Kuwait is the Arab representative on the 15-member council and two diplomats said it opposed the press statement on grounds that it was not comprehensive. The diplomats spoke on condition of anonymity because consultations were private.
Abbas issued an apology earlier Friday over remarks in his speech Monday to the Palestine Liberation Organization parliament, which was sharply condemned as anti-Semitic by Israel, the U.S., U.N., European Union and others.
In the lengthy speech, he said it was the Jews' "social function," including money lending, which caused animosity toward them in Europe. He also described the creation of Israel as a European colonial project, saying "history tells us there is no basis for the Jewish homeland."
U.S. Ambassador Nikki Haley was sharply critical of the Security Council's failure to respond.
"Disgusting anti-Semitic statements from the Palestinian leadership obviously undermine the prospects for Middle East peace," she said in a statement. "When the Security Council cannot reach consensus on denouncing such actions, it only further undermines the U.N.'s credibility in addressing this critical issue."
The proposed statement, obtained by The Associated Press, would have expressed the Security Council's "firm and unequivocal rejection of anti-Semitism and Holocaust denial" and called on Abbas "to refrain from anti-Semitic comments."
The draft would also have recalled "that anti-Semitism has historically contributed to threats to international peace and security, mass atrocities, and widespread violations of human rights."
The U.S. circulated the statement Friday as several thousand Palestinians staged a sixth weekly protest on the Gaza-Israel border.

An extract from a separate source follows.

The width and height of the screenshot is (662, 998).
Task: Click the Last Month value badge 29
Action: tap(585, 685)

The protests every Friday are part of a campaign organized by Gaza's Hamas rulers aimed, in part, at breaking a decade-old blockade of the territory that imposed by Israel and Egypt after the Islamic militant group took control there in 2007, and at 70 years of Israeli occupation of land the Palestinians want as their state.

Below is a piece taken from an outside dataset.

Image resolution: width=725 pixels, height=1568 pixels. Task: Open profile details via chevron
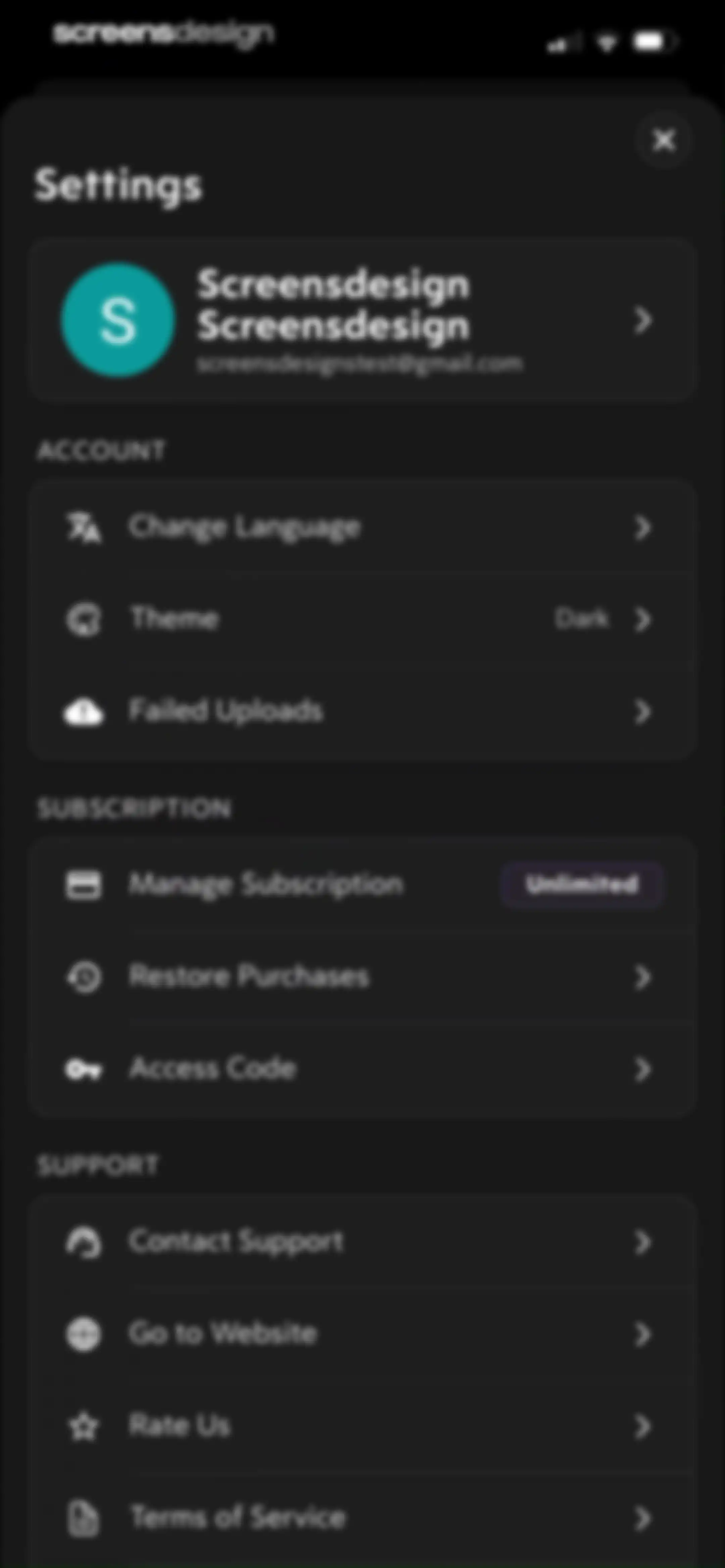pyautogui.click(x=643, y=320)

Since late March, 40 Palestinians have been killed and more than 1,700 wounded by Israeli army fire.
Last week, Haley accused Hamas of using women and children as human shields but made no mention of deaths or injuries to Palestinians by the Israeli military.
Riyad Mansour, the Palestinian ambassador to the U.N., said in a letter to the Security Council and Secretary-General Antonio Guterres late Friday that more casualties in the latest protests reinforce the "sense of despair and anger" in the face of what he called "this ruthless occupation."
"As tensions continue to rise and humanitarian and security conditions to deteriorate, the urgency of addressing this dire situation and bringing it back from the brink thus cannot be understated," he said. "Time is of the essence and the international community must act without delay."